====== EXTRAIT À LIRE

Figure 6 : Refroidissement nocturne brutal sur la Place Foch versus force et direction du vent sur la Prairie durant la nuit du 21 au 22 juillet 2022.
Durant la nuit du 22 juillet 2022, la température de la Place Foch reproduit fidèlement celle du centre-ville jusqu’à 2 heures du matin, puis chute brutalement au niveau de celle enregistrée sur la Prairie. Cette évolution est en accord avec les indications de vent sur la Prairie montrant une bascule de direction à partir de minuit. Deux heures plus tard, à la faveur de la brise de campagne, l’air frais formé sur la Prairie pénètre en ville, jusqu’à la reprise d’un vent d’est soutenu à 4 heures du matin qui homogénéise la masse d’air et disperse les effets géographiques locaux à l’interface sol/air.
9A une échelle plus fine, les configurations géographiques locales peuvent amplifier les écarts de température entre la ville et la campagne, différences vues jusqu’à présent dans les conditions normalisées de la climatologie, c’est-à-dire sur des sites dégagés où l’air circule librement. Mais qu’en est-il dans les espaces plus confinés qui sont des espaces vécus ?
Crédits : Cantat O.
Figure 7 : Température de l’air entre le 22 et le 23 juin 2024 sur l’agglomération caennaise, lors de conditions favorables à la formation d’un ICU.
10De jour, en été et par temps clair, on peut observer le développement de micro-ICU dans les cours intérieures des îlots de la Reconstruction. La station de « l’Îlot Saint-Jean » témoigne du phénomène, en raison d’un soleil suffisamment haut sur l’horizon à cette saison pour pénétrer entre les façades. Le confinement de l’air entraine alors une surchauffe de l’ordre de 1 à 2°C sous abri, le ressenti étant même encore plus marqué en raison d’une absence totale de vent. Ces valeurs sont nettement plus chaudes que celles de la station de la « Tour Leroy », à quelques dizaines de mètres seulement mais dans un espace urbain ouvert.
11De nuit, toujours par temps clair et calme, on peut observer que la station de la « rue du Québec » est nettement plus fraîche que celle de notre référence verte de la « Prairie » de Caen, l’écart pouvant atteindre fréquemment 1 à 2°C. Le contexte topographique et la position dans l’agglomération en sont les causes. Le site de la « rue du Québec » bénéficie de son plus grand éloignement de la ville et de sa position en creux qui favorise la convergence par gravité de l’air frais plus dense formé sur les versants qui l’encadrent. Ce fonctionnement de « trou à froid » (TAF), se retrouve dans le Jardin des Plantes en raison de son caractère très végétal et de sa topographie également en creux. Le phénomène ici est cependant moins prononcé car l’espace est plus restreint et en plein cœur de la ville. Il n’en demeure pas moins que ces espaces verts intra-urbains constituent des sources de fraîcheur pouvant profiter aux espaces urbains à proximité immédiate.

============

EXERCICES À RÉALISER:
1 - Relevez, dans l'extrait sur les températures de l'agglomération caennaise, tous les noms de stations placés entre guillemets.
2 - Poursuivez l'extrait sur les températures de l'agglomération caennaise à la suite de sa dernière phrase.

====== DONNÉES EXTRAITES

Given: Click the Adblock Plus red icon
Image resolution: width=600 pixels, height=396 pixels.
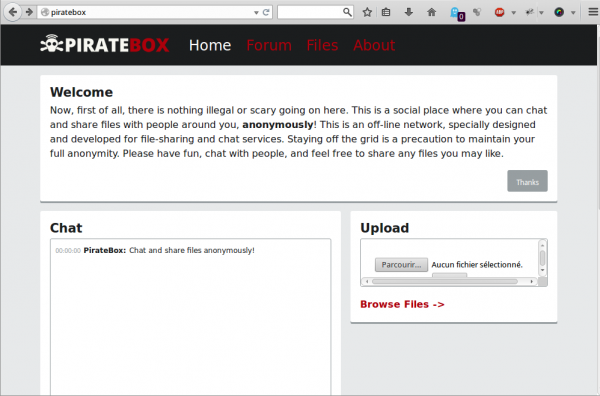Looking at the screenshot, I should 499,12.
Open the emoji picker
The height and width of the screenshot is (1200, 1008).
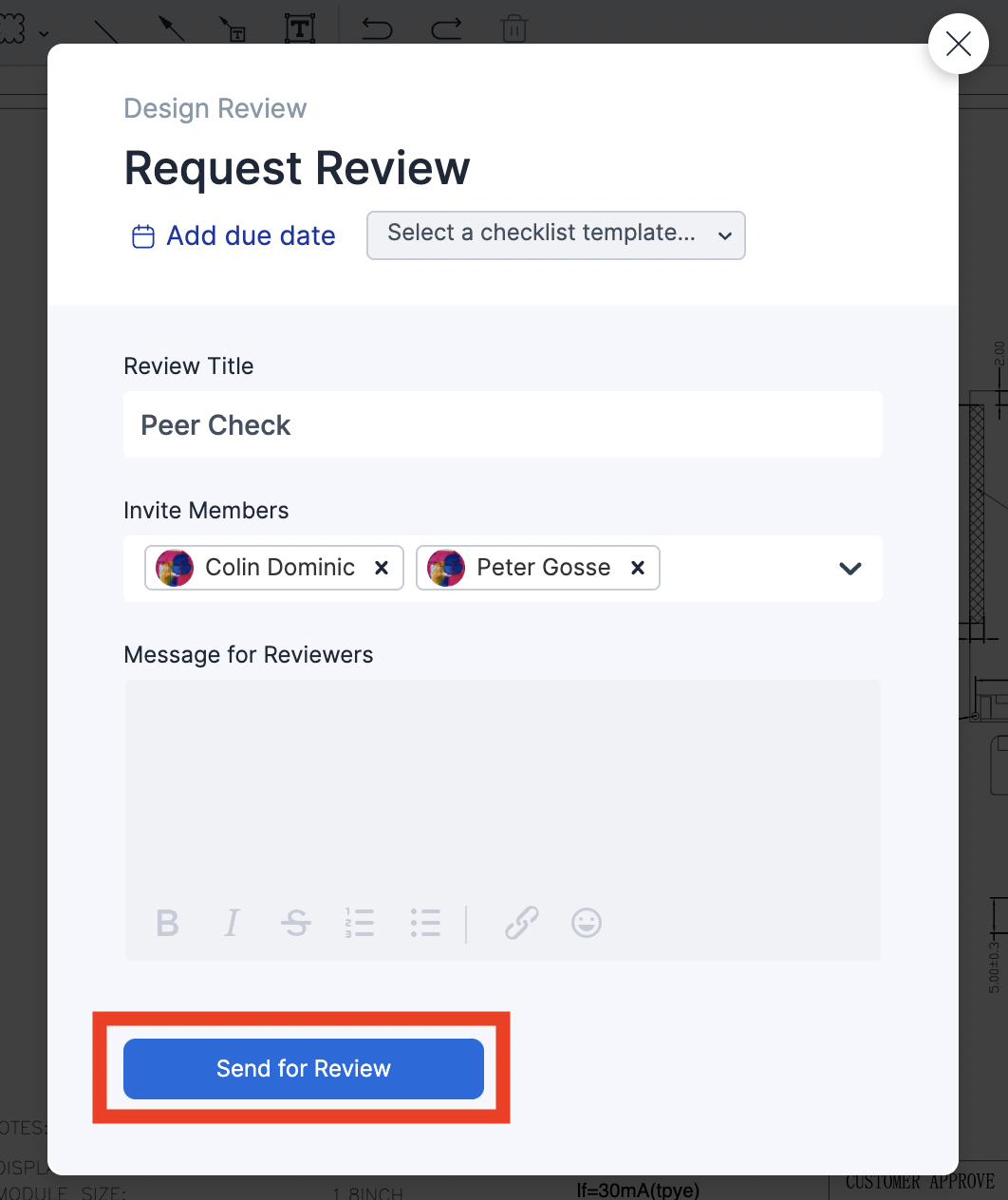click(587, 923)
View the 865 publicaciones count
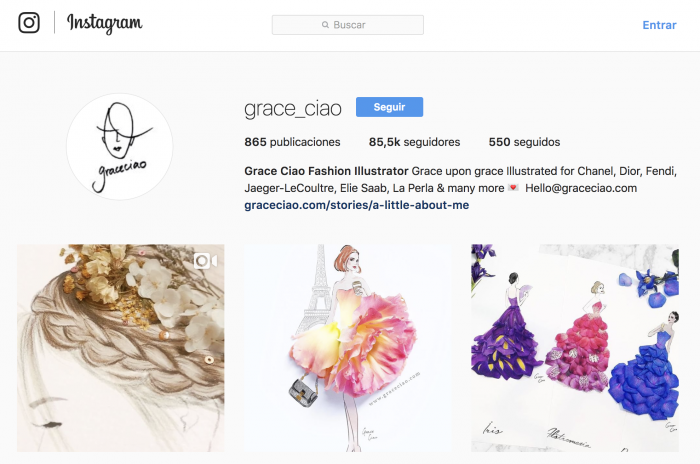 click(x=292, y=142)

============
====== DONNÉES EXTRAITES

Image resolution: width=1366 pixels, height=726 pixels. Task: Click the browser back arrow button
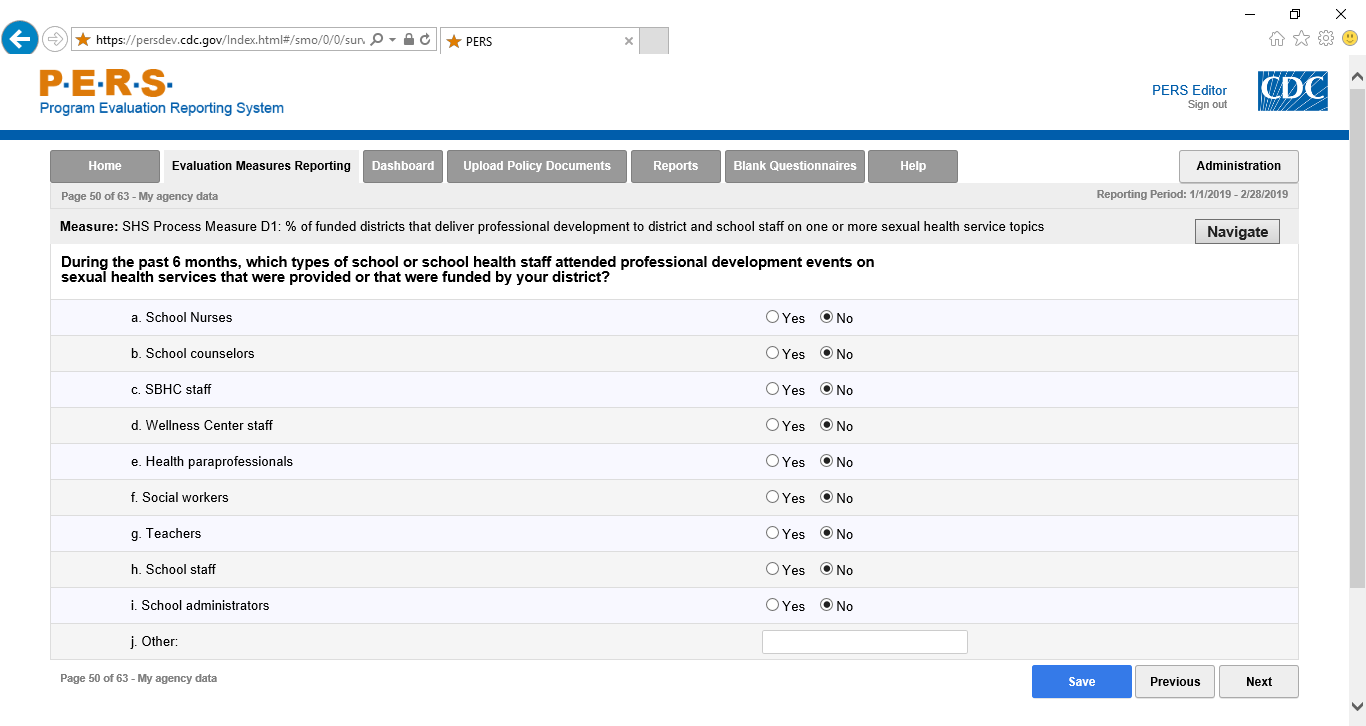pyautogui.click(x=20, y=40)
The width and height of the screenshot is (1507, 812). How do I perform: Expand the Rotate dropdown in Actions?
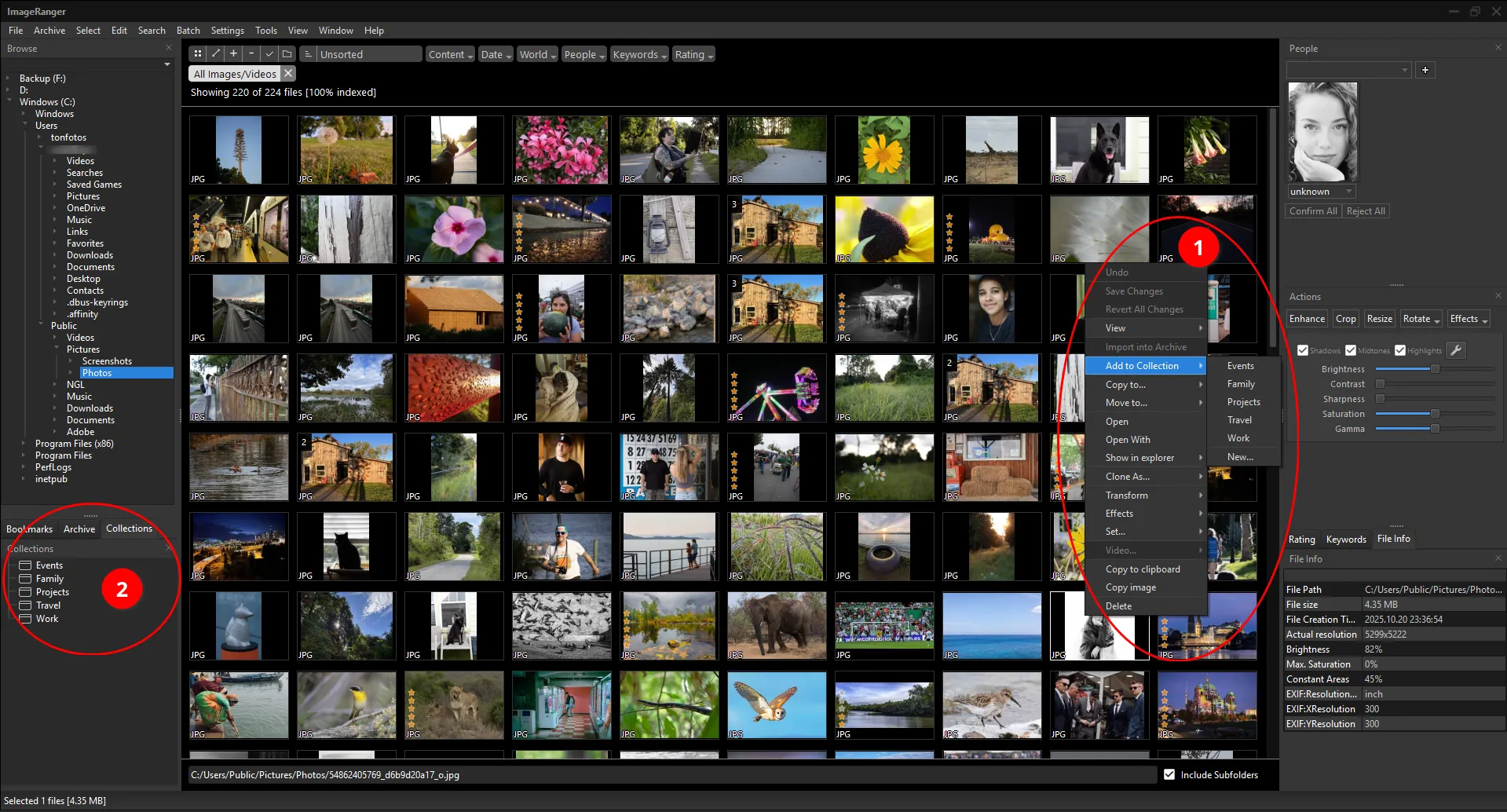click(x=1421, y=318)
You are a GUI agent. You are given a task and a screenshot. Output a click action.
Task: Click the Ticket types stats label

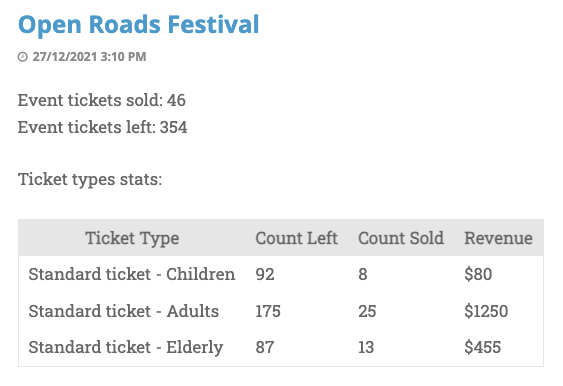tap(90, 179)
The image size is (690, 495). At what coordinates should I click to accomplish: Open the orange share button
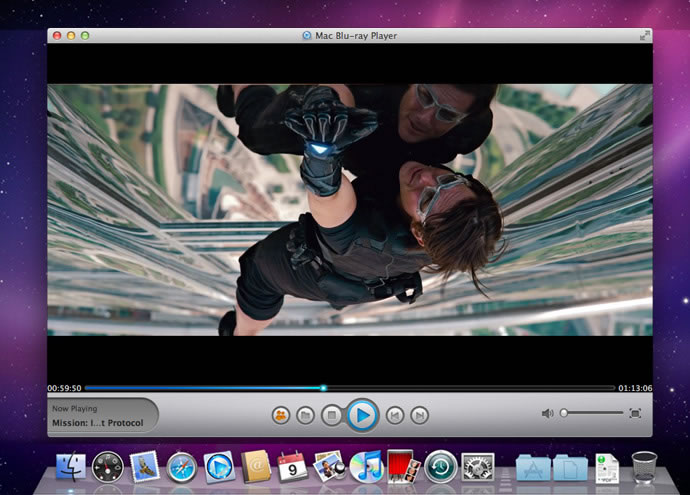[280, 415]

============
====== DONNÉES EXTRAITES

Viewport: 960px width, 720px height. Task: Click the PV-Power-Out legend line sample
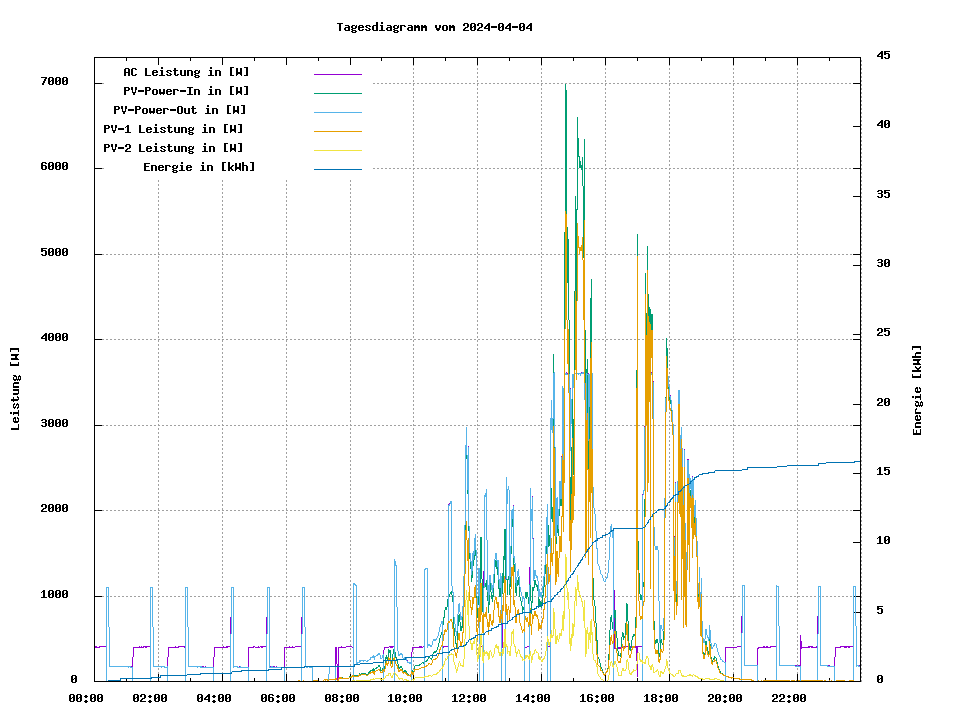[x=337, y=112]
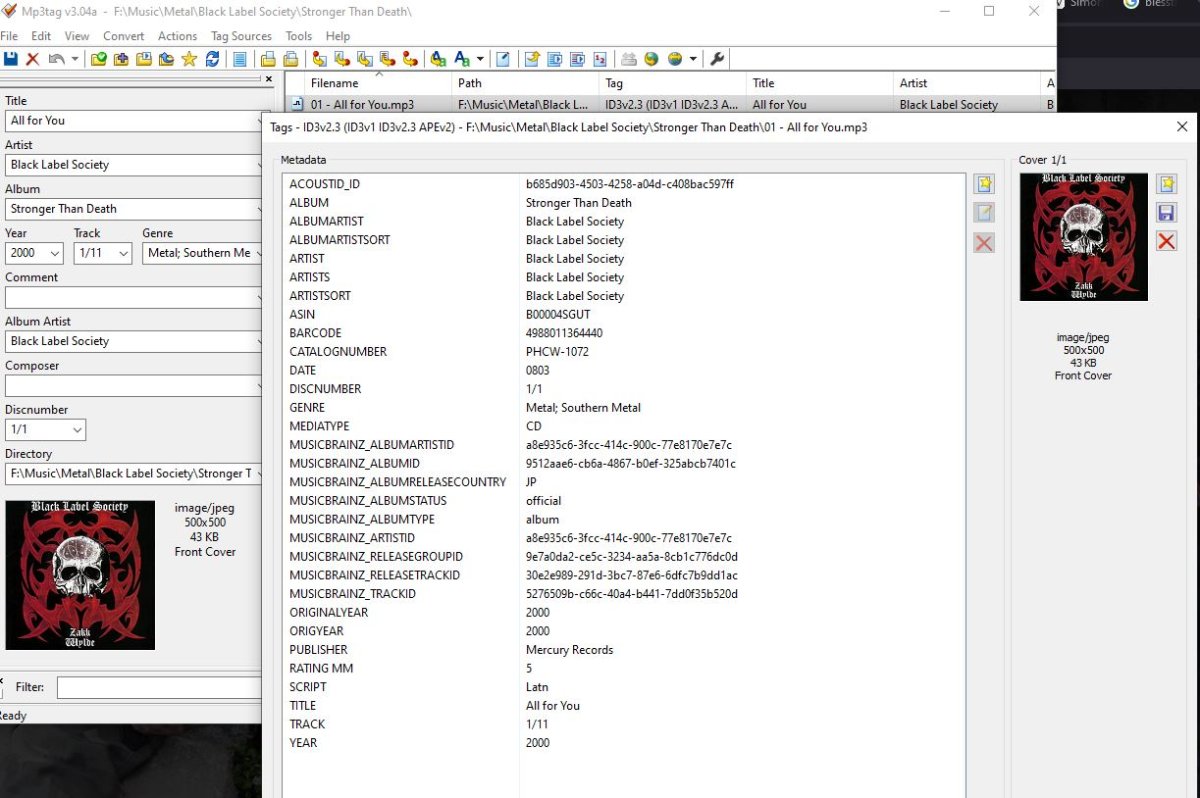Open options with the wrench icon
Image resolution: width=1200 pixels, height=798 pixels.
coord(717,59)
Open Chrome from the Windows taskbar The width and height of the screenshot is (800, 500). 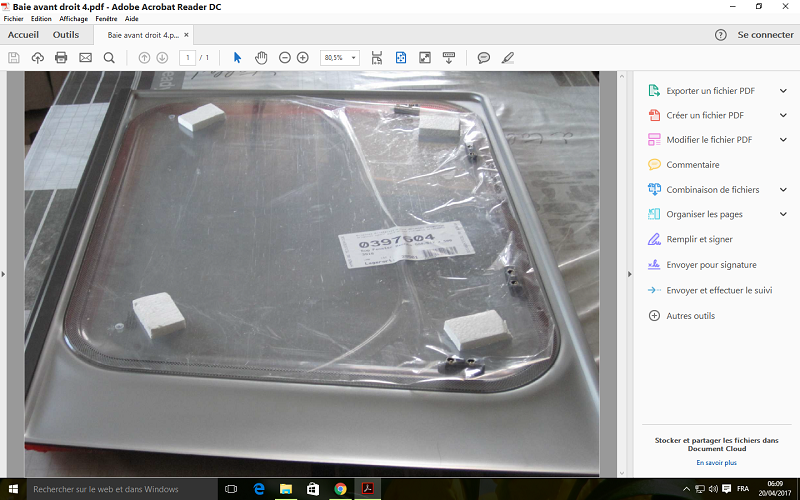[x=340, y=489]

============

CORRIGÉS:
1 - « l'Îlot Saint-Jean », « Tour Leroy », « rue du Québec », « Prairie »

2 -
12Ces observations confirment le rôle essentiel du degré de confinement et de la topographie locale pour expliquer des différences de températures remarquables sur des sites pourtant très proches (notons que ces critères sont souvent sous-estimés dans les modèles de climat urbain, lissant de ce fait les contrastes possibles).
13En définitive, les données du réseau de mesures météorologiques à échelle fine de l’agglomération caennaise permettent d’apprécier le rôle de la nature en ville et à proximité immédiate, pour voir comment et comprendre pourquoi de l’air frais peut se former de nuit – comme au Jardin des Plantes et sur la Prairie – et pénétrer ensuite dans la ville à la faveur de grandes ouvertures et du jeu entre les brises de ville et de campagne qui s’établissent par temps clair et calme. Depuis quelques années, les politiques d’aménagement de la ville se préoccupent de ces thématiques dont les risques induits sont appelés à augmenter avec le réchauffement climatique et notamment par la multiplication des « nuits tropicales » préjudiciables à la santé, dont la fréquence et l’intensité sont aggravées en milieu urbain dense.
Pour citer ce document
Olivier Cantat, Matthieu David et François Beauvais, 2024 : « L’îlot de chaleur urbain à Caen : un phénomène d'intensité et de répartition géographique très variables, sous la dépendance des types de temps », in Atlas Social de Caen [En ligne], ISSN : 2779-654X, mis à jour le : 11/09/2024, URL : https://atlas-social-de-caen.fr:443/index.php?id=1271, DOI : https://doi.org/10.48649/asdc.1271.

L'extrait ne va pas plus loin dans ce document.